START Exercise inputs

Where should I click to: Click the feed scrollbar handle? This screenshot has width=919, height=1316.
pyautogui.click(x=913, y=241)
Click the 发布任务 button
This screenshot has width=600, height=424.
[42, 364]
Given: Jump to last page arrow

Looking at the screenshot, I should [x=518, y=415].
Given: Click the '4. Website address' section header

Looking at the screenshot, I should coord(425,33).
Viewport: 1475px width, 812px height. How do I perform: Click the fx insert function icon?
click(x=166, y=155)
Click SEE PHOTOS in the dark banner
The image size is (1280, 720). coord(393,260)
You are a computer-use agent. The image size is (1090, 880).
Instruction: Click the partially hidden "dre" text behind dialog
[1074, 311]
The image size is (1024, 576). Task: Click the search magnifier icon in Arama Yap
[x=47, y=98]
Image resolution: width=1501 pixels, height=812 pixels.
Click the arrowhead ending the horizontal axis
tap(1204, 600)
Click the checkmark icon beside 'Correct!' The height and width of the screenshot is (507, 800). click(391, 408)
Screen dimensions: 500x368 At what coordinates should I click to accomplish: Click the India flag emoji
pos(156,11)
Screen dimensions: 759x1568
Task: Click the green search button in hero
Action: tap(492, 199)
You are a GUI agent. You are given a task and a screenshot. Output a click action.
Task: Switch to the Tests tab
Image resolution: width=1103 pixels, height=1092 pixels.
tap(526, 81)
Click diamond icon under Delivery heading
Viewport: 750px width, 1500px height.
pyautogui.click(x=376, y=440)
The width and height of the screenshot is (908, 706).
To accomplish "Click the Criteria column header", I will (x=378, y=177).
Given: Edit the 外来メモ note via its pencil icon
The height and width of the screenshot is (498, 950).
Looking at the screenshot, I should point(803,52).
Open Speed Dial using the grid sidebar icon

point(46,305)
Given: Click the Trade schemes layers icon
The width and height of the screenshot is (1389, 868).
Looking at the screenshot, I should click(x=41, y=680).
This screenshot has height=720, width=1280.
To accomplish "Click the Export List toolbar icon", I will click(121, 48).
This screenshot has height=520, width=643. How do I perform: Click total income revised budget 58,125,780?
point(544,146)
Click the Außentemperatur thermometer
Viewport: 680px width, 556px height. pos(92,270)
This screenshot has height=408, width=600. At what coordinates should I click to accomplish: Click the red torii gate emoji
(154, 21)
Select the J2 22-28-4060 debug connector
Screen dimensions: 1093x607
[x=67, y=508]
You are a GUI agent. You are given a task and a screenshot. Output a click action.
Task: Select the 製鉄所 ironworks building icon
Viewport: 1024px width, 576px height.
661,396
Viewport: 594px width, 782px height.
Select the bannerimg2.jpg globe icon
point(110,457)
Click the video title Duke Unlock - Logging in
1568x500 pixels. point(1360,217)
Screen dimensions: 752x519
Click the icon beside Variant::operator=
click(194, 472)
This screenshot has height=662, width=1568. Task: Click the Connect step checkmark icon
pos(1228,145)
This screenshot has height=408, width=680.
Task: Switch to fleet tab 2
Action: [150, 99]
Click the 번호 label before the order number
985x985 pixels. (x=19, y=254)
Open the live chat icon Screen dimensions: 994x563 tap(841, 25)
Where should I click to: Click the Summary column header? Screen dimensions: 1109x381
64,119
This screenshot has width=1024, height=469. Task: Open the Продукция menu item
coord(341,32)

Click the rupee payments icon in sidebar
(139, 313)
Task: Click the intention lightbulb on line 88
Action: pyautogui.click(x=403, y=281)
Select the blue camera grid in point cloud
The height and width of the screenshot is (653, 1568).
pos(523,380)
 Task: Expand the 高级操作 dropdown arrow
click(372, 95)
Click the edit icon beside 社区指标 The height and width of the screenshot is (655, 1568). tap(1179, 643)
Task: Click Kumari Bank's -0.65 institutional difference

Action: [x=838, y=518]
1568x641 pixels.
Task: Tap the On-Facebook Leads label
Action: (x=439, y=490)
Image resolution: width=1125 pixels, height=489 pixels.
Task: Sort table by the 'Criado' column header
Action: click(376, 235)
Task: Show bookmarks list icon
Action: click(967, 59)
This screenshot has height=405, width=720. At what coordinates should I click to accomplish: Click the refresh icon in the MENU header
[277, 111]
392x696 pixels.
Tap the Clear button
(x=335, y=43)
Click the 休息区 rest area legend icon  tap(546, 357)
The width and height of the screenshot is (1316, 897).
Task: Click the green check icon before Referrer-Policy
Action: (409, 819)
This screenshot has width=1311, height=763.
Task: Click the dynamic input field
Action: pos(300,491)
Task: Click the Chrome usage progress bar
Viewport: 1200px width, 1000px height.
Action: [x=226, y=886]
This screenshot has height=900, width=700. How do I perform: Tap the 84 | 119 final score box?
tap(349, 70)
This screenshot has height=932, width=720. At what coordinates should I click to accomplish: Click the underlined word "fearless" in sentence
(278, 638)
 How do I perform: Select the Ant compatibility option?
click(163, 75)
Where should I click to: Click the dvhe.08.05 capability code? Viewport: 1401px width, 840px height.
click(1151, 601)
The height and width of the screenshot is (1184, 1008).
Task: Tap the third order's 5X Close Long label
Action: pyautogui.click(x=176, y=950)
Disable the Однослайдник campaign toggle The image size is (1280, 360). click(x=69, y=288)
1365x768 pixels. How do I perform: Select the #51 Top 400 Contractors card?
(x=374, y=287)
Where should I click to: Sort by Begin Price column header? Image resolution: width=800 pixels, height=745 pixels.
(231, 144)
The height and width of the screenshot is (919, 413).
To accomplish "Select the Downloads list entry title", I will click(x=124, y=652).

END Exercise inputs

• Problem statement: Only one stretch of the records above is wanted: the lines between the one holding "Given: Edit the 外来メモ note via its pencil icon" and the one holding "Viewport: 594px width, 782px height.", inclusive, reproduced exactly.

• Written reply:
Given: Edit the 外来メモ note via its pencil icon
The height and width of the screenshot is (498, 950).
Looking at the screenshot, I should point(803,52).
Open Speed Dial using the grid sidebar icon

point(46,305)
Given: Click the Trade schemes layers icon
The width and height of the screenshot is (1389, 868).
Looking at the screenshot, I should click(x=41, y=680).
This screenshot has height=720, width=1280.
To accomplish "Click the Export List toolbar icon", I will click(121, 48).
This screenshot has height=520, width=643. How do I perform: Click total income revised budget 58,125,780?
point(544,146)
Click the Außentemperatur thermometer
Viewport: 680px width, 556px height. pos(92,270)
This screenshot has height=408, width=600. At what coordinates should I click to accomplish: Click the red torii gate emoji
(154, 21)
Select the J2 22-28-4060 debug connector
Screen dimensions: 1093x607
[x=67, y=508]
You are a GUI agent. You are given a task and a screenshot. Output a click action.
Task: Select the 製鉄所 ironworks building icon
Viewport: 1024px width, 576px height.
661,396
Viewport: 594px width, 782px height.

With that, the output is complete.